The problem with auxiliary loss is that it is an additional objective that can conflict with the main language modeling loss — particularly during fine-tuning on specialized data where natural token-to-expert affinity is domain-specific. DeepSeek-V3 (arXiv:2412.19437, December 2024) instead uses a bias-correction approach: track a running average of expert token counts across recent batches, and add a small bias to the router logits for underutilized experts and subtract from overutilized ones. No auxiliary loss required. The bias corrections are updated every ~1000 steps based on utilization statistics.
Expert parallelism and llm-d
Expert parallelism (EP) shards expert weights across GPUs — each GPU holds a subset of experts and handles only the tokens routed to those experts. This is the natural distribution strategy for MoE: expert weights are independent, so there is no inter-GPU communication during FFN computation. The all-to-all communication between routing and expert computation is the bottleneck — tokens must be dispatched to the correct GPU, processed, and results gathered back. At 256 experts across 32 GPUs, each step involves two all-to-all collective operations.

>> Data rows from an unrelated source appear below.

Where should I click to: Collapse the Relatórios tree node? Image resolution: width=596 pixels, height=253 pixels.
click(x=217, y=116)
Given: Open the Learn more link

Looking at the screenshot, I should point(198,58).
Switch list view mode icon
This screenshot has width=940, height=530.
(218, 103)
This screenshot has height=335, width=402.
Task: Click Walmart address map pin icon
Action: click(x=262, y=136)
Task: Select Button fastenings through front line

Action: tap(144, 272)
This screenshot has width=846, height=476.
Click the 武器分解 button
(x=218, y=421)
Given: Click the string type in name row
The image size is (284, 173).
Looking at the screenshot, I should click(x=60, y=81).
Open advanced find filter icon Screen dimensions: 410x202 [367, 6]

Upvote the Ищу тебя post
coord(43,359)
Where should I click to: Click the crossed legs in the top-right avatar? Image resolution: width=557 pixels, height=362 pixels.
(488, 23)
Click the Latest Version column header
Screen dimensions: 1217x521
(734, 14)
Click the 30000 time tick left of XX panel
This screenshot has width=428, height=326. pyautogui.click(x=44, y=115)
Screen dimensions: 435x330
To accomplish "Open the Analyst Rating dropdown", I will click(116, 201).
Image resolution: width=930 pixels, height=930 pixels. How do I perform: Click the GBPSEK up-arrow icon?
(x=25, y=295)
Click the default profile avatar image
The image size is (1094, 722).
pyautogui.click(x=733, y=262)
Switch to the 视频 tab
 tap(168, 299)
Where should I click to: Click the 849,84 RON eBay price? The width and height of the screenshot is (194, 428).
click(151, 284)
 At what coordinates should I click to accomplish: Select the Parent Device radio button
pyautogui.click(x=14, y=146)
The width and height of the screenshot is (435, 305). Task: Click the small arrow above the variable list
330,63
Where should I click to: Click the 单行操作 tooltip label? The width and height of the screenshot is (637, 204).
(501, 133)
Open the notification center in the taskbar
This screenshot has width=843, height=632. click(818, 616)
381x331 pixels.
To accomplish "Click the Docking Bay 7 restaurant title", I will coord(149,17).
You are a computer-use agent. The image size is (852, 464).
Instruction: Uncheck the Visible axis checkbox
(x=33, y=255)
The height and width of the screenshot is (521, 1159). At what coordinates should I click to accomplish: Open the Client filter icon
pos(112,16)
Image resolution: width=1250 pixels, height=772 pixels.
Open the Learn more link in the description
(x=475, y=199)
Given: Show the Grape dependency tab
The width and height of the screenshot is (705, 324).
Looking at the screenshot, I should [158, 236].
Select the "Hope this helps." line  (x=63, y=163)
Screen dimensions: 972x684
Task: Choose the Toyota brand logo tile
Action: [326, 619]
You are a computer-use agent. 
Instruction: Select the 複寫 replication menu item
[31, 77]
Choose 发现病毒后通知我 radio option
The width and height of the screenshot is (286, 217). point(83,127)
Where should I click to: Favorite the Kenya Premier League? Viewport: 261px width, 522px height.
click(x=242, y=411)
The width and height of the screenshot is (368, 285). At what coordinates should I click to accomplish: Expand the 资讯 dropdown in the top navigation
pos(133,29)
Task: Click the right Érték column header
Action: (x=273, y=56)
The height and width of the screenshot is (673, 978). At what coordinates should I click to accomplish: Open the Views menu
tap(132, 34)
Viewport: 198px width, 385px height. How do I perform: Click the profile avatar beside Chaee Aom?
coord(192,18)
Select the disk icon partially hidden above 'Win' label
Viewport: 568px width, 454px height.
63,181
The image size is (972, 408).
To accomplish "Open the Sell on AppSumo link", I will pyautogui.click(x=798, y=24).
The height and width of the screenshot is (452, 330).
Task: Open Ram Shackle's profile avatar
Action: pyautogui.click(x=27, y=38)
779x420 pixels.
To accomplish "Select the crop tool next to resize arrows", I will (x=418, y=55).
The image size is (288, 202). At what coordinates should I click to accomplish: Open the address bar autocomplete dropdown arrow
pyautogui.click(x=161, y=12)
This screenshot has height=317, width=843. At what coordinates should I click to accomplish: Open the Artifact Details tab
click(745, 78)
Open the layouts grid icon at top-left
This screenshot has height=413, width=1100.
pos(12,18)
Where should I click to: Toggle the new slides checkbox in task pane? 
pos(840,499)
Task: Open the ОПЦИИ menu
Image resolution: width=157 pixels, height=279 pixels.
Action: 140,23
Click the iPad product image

llm-d (Red Hat / IBM, introduced November 2025) treats expert parallelism as a first-class concept in distributed inference, allowing disaggregated prefill and decode pods to each have different expert-shard assignments optimized for their respective compute patterns. For MoE models in production, this reduces inter-pod communication overhead by localizing expert computation to the pod where the tokens are processed.
For VLA training with MoE-based VLMs: if you post-train the Eagle 2.5 backbone in GR00T N1.5 on humanoid demonstration data, expert parallelism determines how you distribute the fine-tuning across multiple GPUs. At the typical fine-tuning scale (30-200 demonstrations, 4-8 GPUs), data parallelism is sufficient — but knowing EP exists prepares you for scaling to larger demonstration datasets.
MoE in the VLA landscape
GR00T N1.5's VLM backbone (Eagle 2.5) is currently dense, but the trend in frontier VLMs is toward MoE: Qwen2.5-VL uses a dense visual encoder with an MoE text backbone. If you are evaluating whether to fine-tune GR00T N1.5 or build a custom VLA for the JHU humanoid capstone, understanding MoE capacity matters for projecting the memory footprint of alternative models.
For DealLens, MoE is directly relevant to model selection: Qwen3-MoE-30B-A3B (30B total, 3B active) is a viable scoring backbone that matches dense 7B models in inference cost while having 4× the modeling capacity for rare deal term patterns. The key operational consideration is memory: MoE models require all expert weights in memory even when only k are active per token.
MoE reduces training and inference FLOPs but not memory. DeepSeek-V3 at 671B parameters requires loading all expert weights — roughly 320 GB at BF16 — regardless of how few are activated per token. Plan accordingly for serving infrastructure.